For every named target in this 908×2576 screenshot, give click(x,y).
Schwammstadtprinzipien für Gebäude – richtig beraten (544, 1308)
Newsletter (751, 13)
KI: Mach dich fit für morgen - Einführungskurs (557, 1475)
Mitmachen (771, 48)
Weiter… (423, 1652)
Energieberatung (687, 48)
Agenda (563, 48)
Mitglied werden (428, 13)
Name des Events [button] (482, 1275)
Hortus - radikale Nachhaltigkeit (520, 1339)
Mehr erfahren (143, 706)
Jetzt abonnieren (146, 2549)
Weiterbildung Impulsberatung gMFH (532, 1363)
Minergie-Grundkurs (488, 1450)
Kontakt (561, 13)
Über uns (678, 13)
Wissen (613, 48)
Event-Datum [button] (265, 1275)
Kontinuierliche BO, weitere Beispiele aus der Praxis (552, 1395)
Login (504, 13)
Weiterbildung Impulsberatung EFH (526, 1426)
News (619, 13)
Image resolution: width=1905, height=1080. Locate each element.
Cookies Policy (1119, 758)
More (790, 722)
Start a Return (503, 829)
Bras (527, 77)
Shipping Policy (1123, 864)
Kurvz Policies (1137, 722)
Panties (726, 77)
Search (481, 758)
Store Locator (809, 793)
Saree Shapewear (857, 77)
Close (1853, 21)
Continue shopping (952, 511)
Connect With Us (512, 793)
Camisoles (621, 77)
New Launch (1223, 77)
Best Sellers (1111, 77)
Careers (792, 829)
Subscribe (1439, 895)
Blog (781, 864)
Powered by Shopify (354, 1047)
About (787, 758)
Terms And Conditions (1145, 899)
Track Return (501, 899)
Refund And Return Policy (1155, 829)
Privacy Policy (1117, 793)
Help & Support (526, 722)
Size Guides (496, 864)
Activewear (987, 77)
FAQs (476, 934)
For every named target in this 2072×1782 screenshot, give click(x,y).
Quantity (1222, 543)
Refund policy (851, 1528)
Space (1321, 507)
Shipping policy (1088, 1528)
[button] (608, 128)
==*==
Exercise requirements: Go through the entries above and copy each line with "Impulsberatung" in it.

Result of the task:
Weiterbildung Impulsberatung gMFH (532, 1363)
Weiterbildung Impulsberatung EFH (526, 1426)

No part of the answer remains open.